Residential solar catches fire in U.S. thanks to easier financing

U.S. residential solar soared in 2013 with help from aggressive sales and financing solutions offered by companies like Solarcity (SCTY). U.S. residential PV installations in 2013 rose by +52% y/y, according to the “U.S. Solar Market Insight Report” from GTM Research and SEIA. There were 31,000 individual new U.S. residential PV installations just in Q3-2013, bringing the cumulative total in the U.S. to 360,000 residential units, according to GTM Research.

U.S. residential PV is catching fire as a large number of solar installation firms are now aggressively selling PV to homeowners with little or no money down. There are a variety of financing vehicles but the common feature is that solar becomes a no brainer in many states when homeowners can install solar with no money down and have a lower payment than their current electricity bill.
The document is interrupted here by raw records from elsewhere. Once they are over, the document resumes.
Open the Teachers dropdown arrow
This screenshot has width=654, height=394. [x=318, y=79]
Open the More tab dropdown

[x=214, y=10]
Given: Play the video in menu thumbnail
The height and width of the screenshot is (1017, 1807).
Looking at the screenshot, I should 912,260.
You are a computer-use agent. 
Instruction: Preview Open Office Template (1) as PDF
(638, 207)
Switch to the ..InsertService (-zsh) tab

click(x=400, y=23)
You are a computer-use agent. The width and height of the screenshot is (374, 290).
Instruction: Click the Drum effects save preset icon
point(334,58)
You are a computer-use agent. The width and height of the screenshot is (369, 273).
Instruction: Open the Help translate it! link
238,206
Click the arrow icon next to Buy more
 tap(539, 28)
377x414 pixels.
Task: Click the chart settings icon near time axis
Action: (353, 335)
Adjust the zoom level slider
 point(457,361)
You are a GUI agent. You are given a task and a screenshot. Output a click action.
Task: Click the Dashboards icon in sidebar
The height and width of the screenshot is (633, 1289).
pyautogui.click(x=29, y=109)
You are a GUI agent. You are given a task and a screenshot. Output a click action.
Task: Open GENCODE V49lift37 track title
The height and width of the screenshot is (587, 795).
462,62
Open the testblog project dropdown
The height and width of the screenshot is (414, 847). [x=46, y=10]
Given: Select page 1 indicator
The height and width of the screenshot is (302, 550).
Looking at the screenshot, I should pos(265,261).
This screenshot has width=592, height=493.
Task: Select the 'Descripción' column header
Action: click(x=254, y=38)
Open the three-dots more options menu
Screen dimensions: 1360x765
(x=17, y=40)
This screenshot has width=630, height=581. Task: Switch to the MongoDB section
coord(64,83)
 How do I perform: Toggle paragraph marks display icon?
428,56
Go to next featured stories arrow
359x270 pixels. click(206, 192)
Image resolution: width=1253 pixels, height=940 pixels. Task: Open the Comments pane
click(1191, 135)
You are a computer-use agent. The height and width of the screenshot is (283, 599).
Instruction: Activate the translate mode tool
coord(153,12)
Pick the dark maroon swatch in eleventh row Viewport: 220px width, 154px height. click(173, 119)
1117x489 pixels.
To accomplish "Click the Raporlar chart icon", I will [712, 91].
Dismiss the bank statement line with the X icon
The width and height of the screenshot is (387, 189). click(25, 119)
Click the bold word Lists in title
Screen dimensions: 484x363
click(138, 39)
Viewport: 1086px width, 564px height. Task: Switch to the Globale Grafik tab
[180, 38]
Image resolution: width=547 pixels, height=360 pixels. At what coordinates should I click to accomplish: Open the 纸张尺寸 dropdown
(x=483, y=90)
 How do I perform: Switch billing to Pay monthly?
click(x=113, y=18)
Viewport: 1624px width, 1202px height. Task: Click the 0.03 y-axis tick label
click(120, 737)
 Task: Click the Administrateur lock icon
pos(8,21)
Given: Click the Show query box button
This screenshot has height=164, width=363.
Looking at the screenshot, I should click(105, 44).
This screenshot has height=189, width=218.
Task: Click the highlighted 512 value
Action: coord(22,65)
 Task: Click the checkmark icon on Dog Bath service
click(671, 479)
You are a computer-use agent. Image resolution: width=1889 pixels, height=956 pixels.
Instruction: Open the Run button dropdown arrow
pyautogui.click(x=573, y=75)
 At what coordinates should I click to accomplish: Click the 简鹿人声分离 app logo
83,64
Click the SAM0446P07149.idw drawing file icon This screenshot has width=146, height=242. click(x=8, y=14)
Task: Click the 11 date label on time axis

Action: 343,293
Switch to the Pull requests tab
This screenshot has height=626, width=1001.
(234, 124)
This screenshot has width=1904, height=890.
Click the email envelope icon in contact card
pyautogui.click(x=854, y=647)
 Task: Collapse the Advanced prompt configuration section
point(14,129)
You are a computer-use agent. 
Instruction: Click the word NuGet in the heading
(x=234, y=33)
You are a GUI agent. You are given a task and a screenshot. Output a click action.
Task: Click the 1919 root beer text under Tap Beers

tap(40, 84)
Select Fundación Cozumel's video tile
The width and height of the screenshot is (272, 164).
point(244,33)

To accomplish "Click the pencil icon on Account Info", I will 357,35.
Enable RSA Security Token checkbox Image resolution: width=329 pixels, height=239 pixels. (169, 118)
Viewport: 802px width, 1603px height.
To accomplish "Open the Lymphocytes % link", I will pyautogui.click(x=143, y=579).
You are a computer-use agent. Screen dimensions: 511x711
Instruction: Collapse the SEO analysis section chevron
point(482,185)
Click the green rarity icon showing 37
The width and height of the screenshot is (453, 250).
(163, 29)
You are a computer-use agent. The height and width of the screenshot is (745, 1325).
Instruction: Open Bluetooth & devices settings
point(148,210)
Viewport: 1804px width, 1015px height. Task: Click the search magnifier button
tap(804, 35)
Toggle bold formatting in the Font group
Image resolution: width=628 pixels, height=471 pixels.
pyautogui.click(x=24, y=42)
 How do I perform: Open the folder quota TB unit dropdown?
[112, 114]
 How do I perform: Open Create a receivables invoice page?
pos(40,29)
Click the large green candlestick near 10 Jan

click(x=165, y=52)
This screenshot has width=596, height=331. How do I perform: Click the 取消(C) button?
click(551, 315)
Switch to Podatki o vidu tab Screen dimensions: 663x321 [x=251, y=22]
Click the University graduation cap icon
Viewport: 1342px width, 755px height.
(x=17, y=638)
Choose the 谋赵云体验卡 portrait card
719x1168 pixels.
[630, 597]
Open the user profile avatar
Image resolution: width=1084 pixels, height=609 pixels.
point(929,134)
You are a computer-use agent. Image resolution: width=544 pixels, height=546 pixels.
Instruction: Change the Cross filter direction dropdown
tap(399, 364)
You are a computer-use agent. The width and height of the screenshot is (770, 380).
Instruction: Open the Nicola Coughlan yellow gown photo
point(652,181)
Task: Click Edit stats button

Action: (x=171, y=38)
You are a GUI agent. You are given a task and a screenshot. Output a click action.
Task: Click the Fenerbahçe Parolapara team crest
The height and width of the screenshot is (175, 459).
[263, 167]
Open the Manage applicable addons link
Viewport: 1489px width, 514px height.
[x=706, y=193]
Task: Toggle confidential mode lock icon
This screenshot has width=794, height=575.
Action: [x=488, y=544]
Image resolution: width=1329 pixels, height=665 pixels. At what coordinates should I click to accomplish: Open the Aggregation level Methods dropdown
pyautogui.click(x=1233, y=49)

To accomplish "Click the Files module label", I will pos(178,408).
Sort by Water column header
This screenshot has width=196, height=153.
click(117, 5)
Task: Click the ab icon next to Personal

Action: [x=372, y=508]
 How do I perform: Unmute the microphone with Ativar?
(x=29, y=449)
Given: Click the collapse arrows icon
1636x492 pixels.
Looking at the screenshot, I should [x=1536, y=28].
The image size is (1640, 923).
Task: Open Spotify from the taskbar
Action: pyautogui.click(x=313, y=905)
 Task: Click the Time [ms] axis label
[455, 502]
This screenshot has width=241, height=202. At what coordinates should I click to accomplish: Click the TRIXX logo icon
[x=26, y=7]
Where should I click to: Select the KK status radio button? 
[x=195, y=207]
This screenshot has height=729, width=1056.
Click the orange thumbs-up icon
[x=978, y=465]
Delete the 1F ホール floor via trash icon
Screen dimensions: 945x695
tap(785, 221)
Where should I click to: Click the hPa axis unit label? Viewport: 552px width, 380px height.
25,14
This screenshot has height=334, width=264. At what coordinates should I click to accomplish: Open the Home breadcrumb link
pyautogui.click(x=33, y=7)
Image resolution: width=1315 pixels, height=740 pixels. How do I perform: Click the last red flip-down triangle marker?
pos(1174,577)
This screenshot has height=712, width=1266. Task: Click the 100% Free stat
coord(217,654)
Solarcity made a big splash in Nov 2013 when it sold $54.4 million of notes backed by solar leases and power-purchase agreements. That transaction proved that there is substantial investor demand for solar-backed notes and raised the profile of solar as an asset class. The low 4.8% yield on the securities provided evidence of strong demand. Standard & Poors rated the notes BBB+, which is an investment grade rating.

Deutsche Bank solar analyst Vishal Shah said, “Bottom line, the Solarcity asset-backed security transaction improves overall sector profitability and sets the stage for a lot stronger growth of the U.S. solar market over the next 12-18 months.” Mr. Shah added that the Solarcity deal “opens the gates” for other solar companies to raise capital through the asset-backed security markets and that he expects SunPower (SPWR) and the broader solar sector to be primary beneficiaries. Solarcity is also working to open solar investment to smaller investors when it purchased Common Assets, a firm that specializes in crowd funding.

The use of securitized notes and other capital-raising tools allows solar installation companies to more easily satisfy their capital needs. Moreover, these new funding solutions mean a lower cost of capital for PV solar projects, thus reducing the bottom line cost of solar for home and business owners and making solar economically attractive to an even larger target market.

U.S. starts new trade investigation against China

The U.S. may have restarted its solar trade battle with China. The U.S. International Trade Commission (IUSITC) in early January 2014 opened a new anti-dumping and anti-subsidy investigation on Chinese solar products imported into the U.S. The investigation comes in response to a complaint by SolarWorld and other U.S. solar manufacturers that Chinese firms are taking advantage of a loophole in last year’s U.S. tariff decision by sourcing solar cells out of Taiwan, thus avoiding the tariff that they would otherwise pay when they ship solar panels from China to the U.S.

The U.S. last summer slapped tariffs of 31% and more on Chinese solar panels that contained Chinese-made solar cells. China in autumn then retaliated by slapping duties on polysilicon shipped by U.S. polysilicon firms to China. The new U.S. move is only an investigation and any final decisions will not come until later this year. Meanwhile, the Solar Energy Industry Association is trying to come up with a compromise that will minimize or eliminate both U.S. and Chinese tariffs since there is little net benefit to U.S. solar manufacturing firms and a negative impact on U.S. solar installation companies that want to simply minimize their solar hardware and installation costs.